Trains, tracks and stations are an integral part of our landscape, linking past and present. Those who worked the railways, however, tend to be forgotten. Where they are remembered — often in coffee-table books celebrating the steam age… they are usually stereotyped as whistle-blowing driver, flag-waving signalmen or cap-donning station masters. Colourful though they may be, these images convey nothing of the complex reality of working on the railways.
Eddie Butler-Bowdon, In the Service? A history of Victorian railways workers and their unions, 1991
Station staff, Richmond, c.1890
Reproduced courtesy Public Record Office Victoria
Whittlesea Station and staff, c.1890s
Reproduced courtesy Public Record Office Victoria
Station staff, Woodend, 1910
Reproduced courtesy Public Record Office Victoria
Railway jobs have disappeared with increased automation and road transport, and perhaps the greatest impact has been on station staff. Until recently they performed duties ranging from ticket-collecting and sales, to cleaning and bag-handling. In the 1970s there were 76 staff at Frankston Railway Station, working rotating shifts— a Station Manager, Assistant Station Manager, clerks, signalman, guards, parcels and yard assistants, station assistants, carriage cleaners and a ladies’ waiting room attendant.

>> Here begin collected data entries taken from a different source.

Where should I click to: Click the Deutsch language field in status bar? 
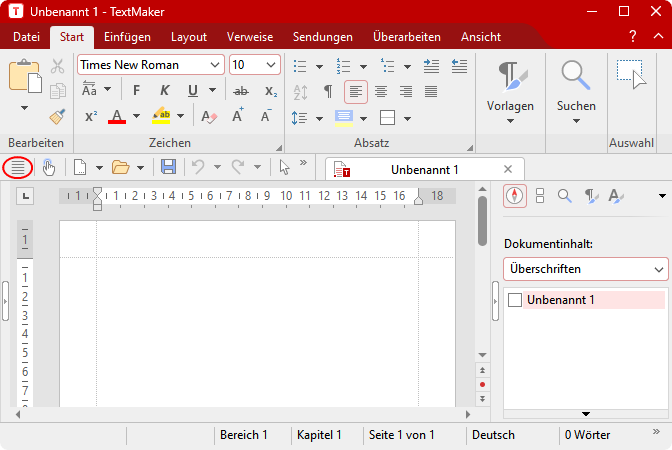tap(493, 435)
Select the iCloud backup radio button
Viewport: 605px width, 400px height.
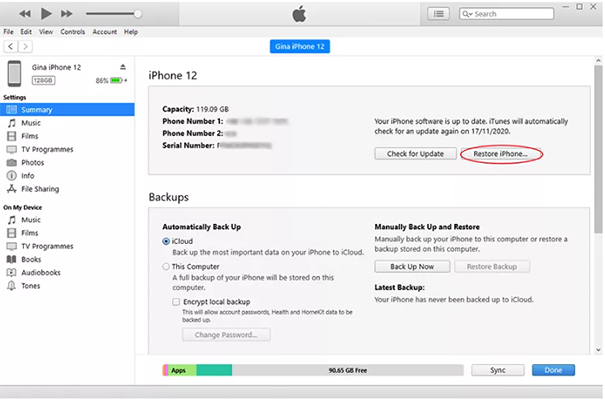pyautogui.click(x=166, y=242)
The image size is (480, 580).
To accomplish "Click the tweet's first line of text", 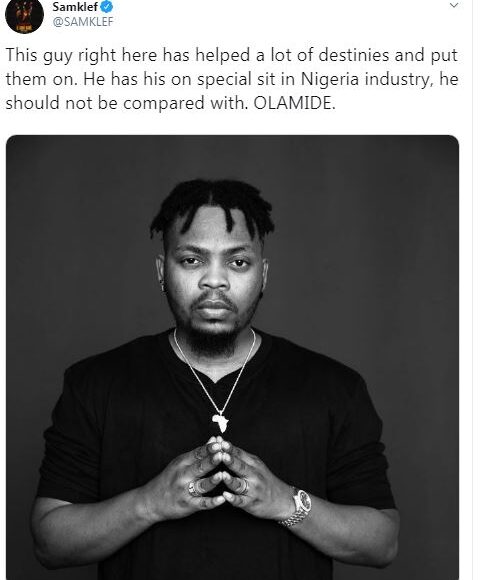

New technologies, different market conditions and changing management practices have altered the number and nature of the tasks to be done. Ticket-machines allow many stations in regional and metropolitan areas to be unmanned. The role of country Station Master no longer exists, with a single station manager responsible for several stations or an entire branch line. Well-tended station gardens and attractive waiting rooms linger in the memory only.
Station Master, Mr Valli, photographed c.1928
Reproduced courtesy Public Record Office Victoria
Station Master at work in his office, Macedon Station, c.1928
Reproduced courtesy Public Record Office Victoria
Until quite recently, large terminus stations and small country branch line stations were managed by Station Masters. The Station Master (SM) was responsible for all railway operations including the staff, train running, yard shunting operations and all financial balances. Harold Clapp, Chairman of the Commissioners of Victorian Railways in the 1920s called stationmasters ‘his front line soldiers’.

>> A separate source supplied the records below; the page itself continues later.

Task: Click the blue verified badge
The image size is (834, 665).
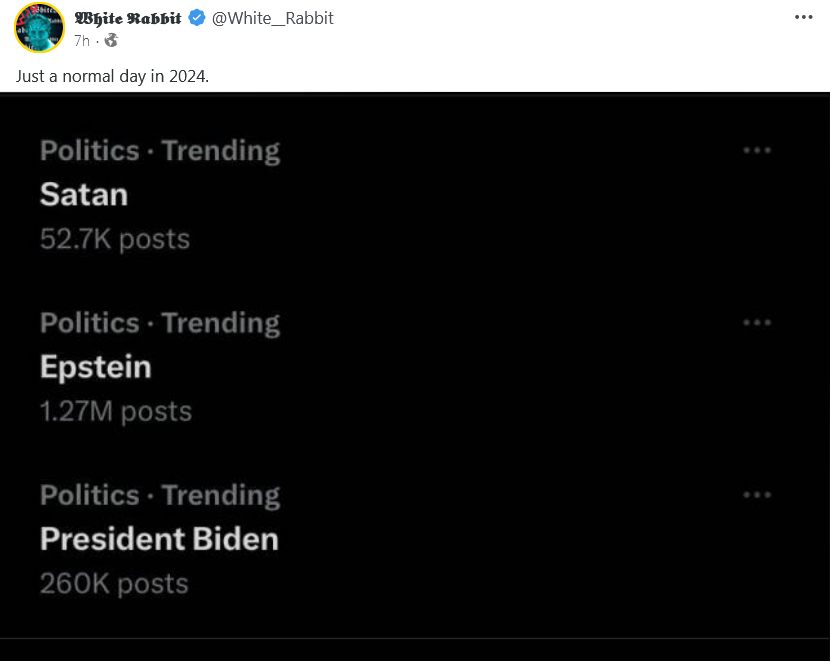Action: tap(198, 18)
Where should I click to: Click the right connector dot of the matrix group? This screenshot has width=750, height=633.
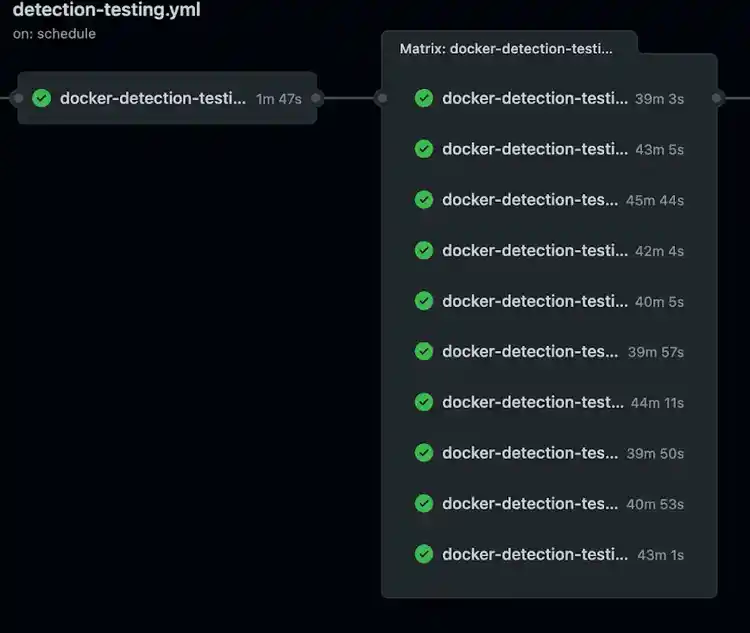pyautogui.click(x=717, y=98)
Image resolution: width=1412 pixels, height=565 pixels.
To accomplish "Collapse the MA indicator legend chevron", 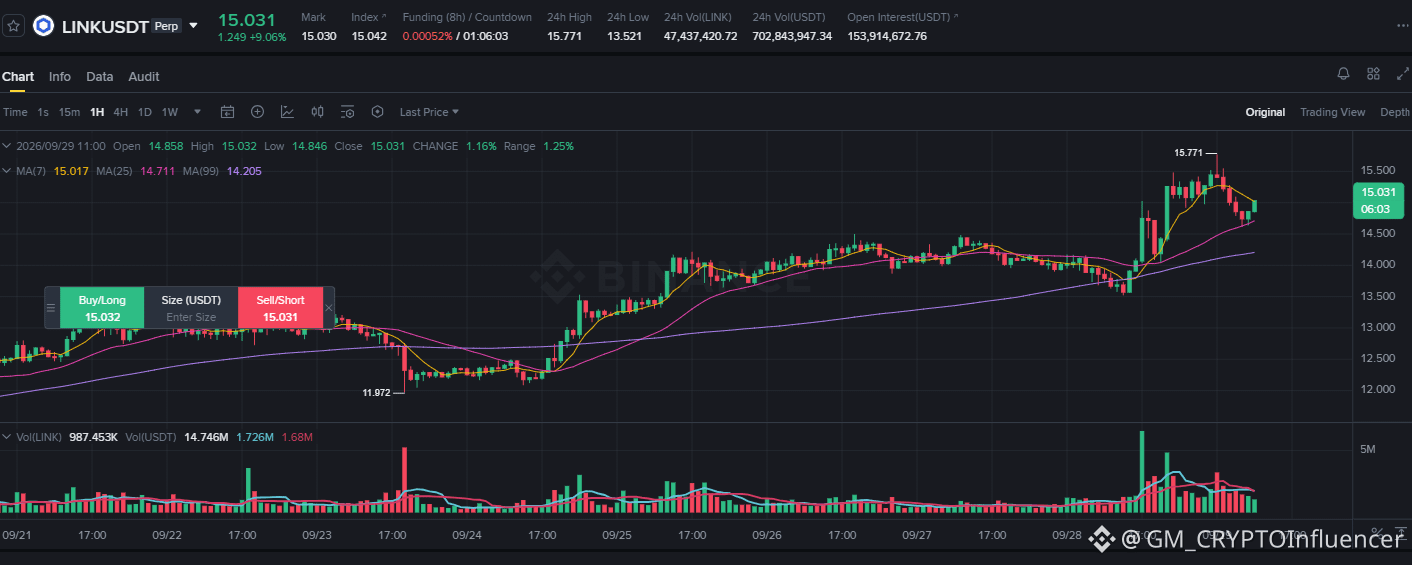I will pos(7,171).
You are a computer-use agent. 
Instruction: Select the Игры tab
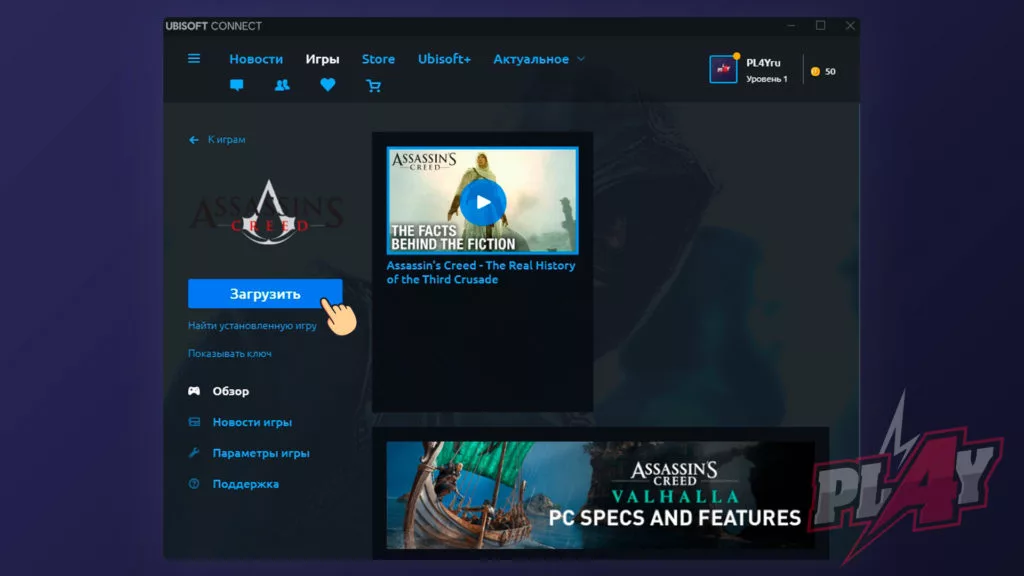pyautogui.click(x=322, y=59)
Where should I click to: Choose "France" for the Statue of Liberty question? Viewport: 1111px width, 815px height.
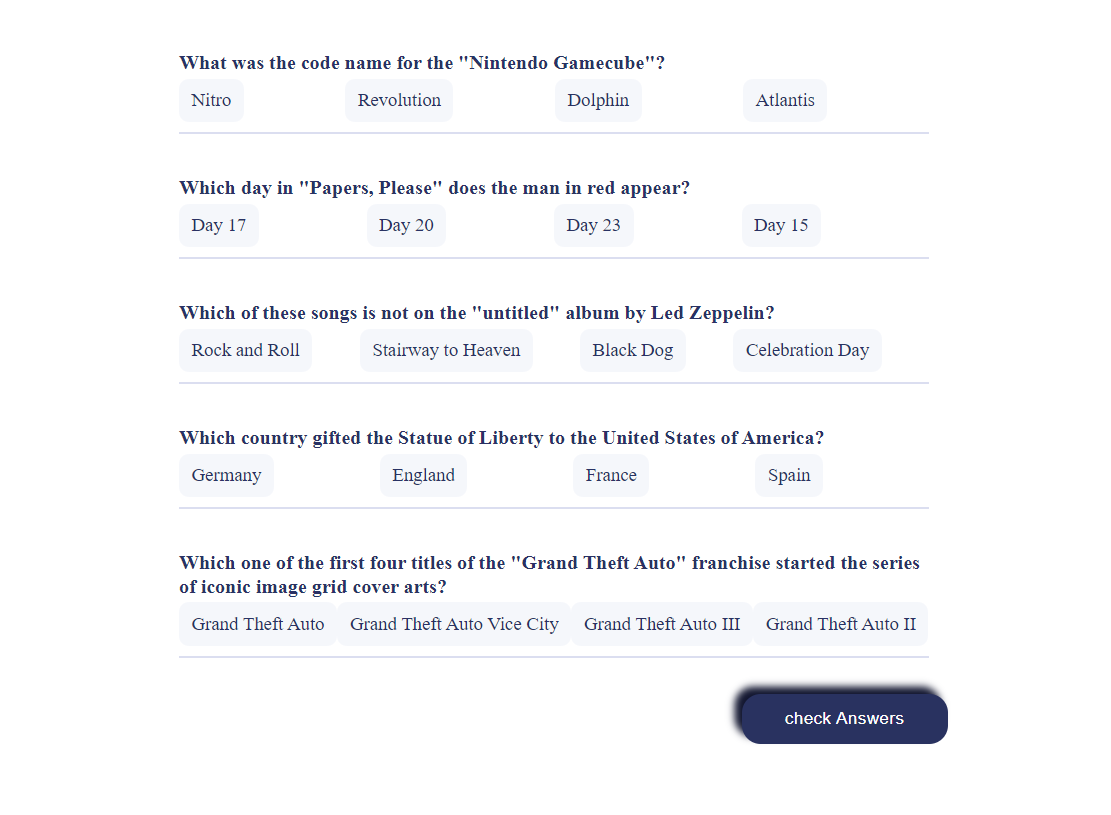pyautogui.click(x=611, y=475)
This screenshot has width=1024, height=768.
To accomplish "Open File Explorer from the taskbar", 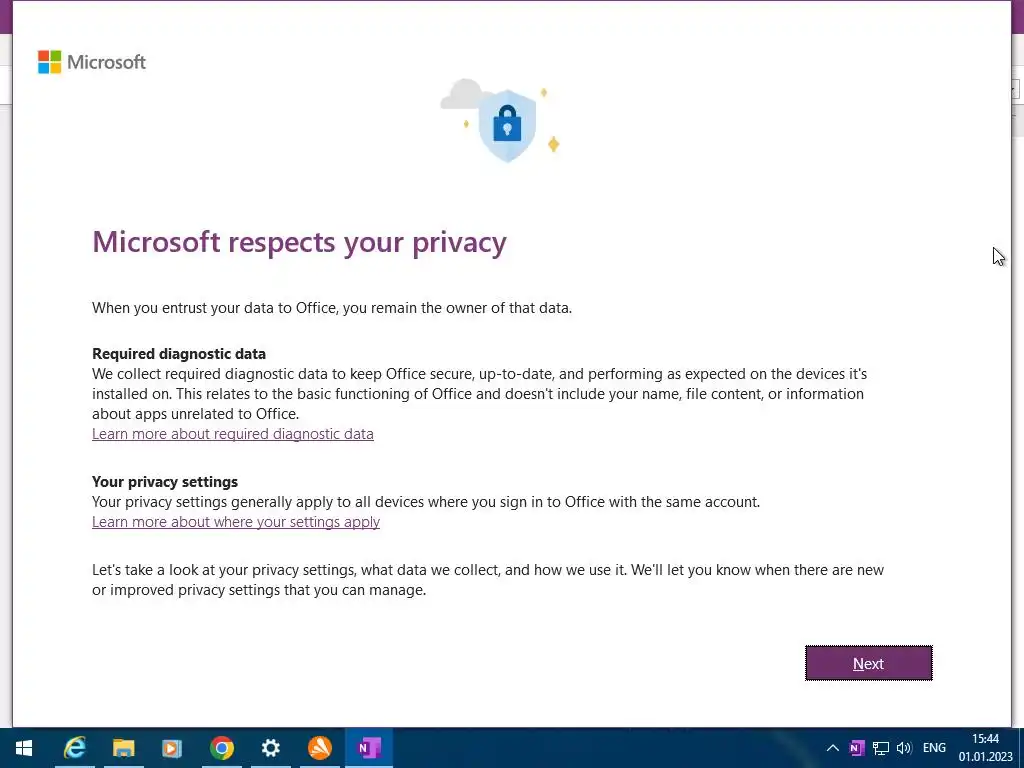I will click(x=124, y=748).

The position, with enormous responsibility, went to outstanding employees. The following instructions issued to Station Masters in 1876 were explicit:
The Station Master shall always communicate his instructions in clear and precise terms. He shall keep himself thoroughly acquainted, by constant personal intercourse, with the character and conduct of every man under his control, and maintain discipline and order… He shall enforce regularity, order, cleanliness, and neatness throughout the Station, keeping it clear of weeds, the ballast raked, and nothing left lying on the surface which is not properly there. Every article must be kept in the place appointed for it.

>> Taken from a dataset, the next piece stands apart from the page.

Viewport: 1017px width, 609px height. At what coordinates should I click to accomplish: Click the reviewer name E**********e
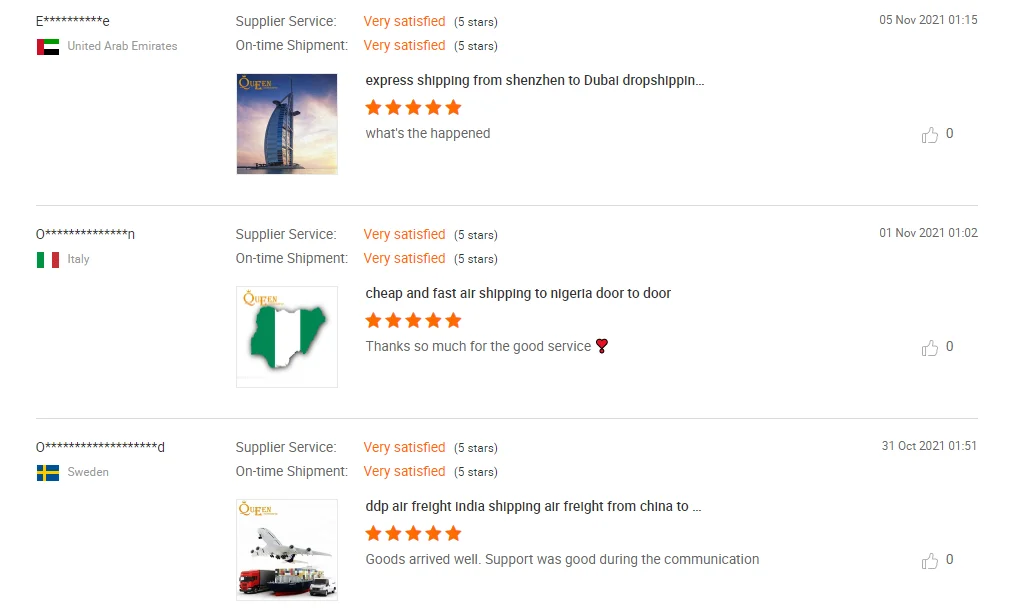coord(73,21)
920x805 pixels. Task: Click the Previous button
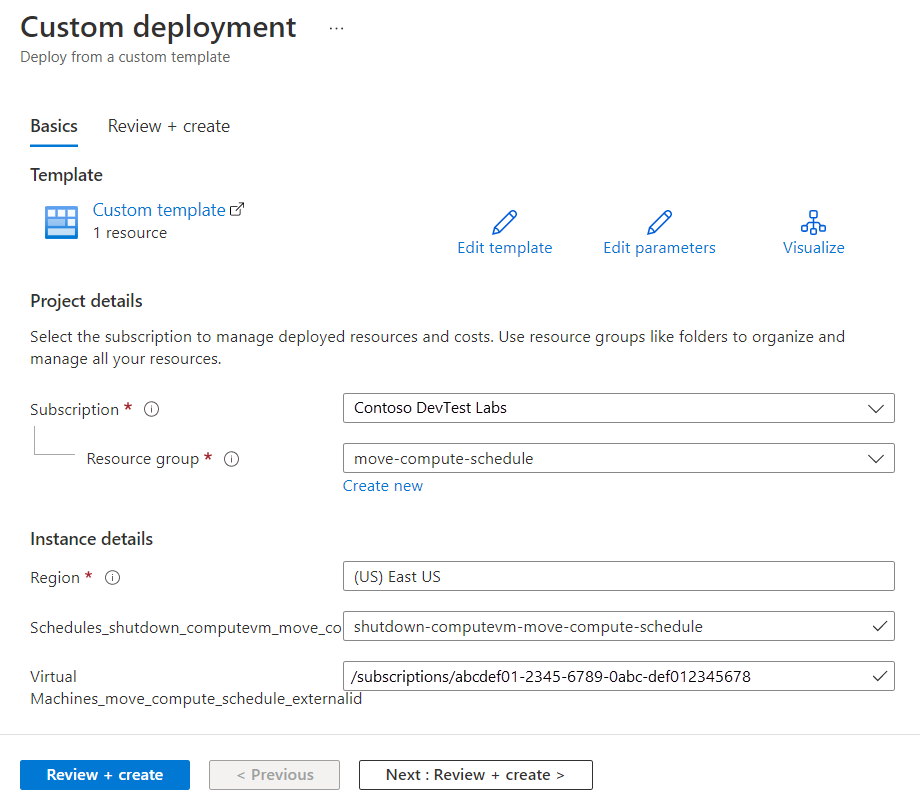pos(274,774)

The public profile of the Station Master gave him a certain prestige, rivalled only by the engine drivers. In the country especially, the Station Master was a well-respected figure with significant social standing in the local community. He was provided with a station house to live in and often sought out for advice, particularly on bureaucratic matters, such as how to fill out tax returns!
Station Master Mr Foster and family at Middle Creek, 1931
Reproduced courtesy Public Record Office Victoria
Porters, Tulloch and Holmes, and Station Master, H. Pithec, at Lancefield Junction Station, 1890
Reproduced courtesy Public Record Office Victoria
Porters assisted the movement of heavy items around the station, either goods and parcels to the guard’s van, or passengers’ luggage to the train — all part of the service once provided to travellers.
Portrait of Victorian Railway porters, unknown station, c.1890
Reproduced courtesy Public Record Office Victoria, VPRS 12800/P1, item H 1696
Mr George Morris, Head Porter at Maryborough Railway Station for ten years, from 1890 to 1900
Reproduced courtesy Public Record Office Victoria
Lad Porters, W. Noble, L.R. Bewry and A. Knight, at Burnley Railway Station, 1916
Reproduced courtesy Public Record Office Victoria
A typical career progression would see a porter advance to become a head porter, then a ticket collector or booking clerk, which could lead to the senior roles of assistant station master or station master. Boys as young as fourteen were employed as ‘Lad Porters’, the most junior grade of station staff.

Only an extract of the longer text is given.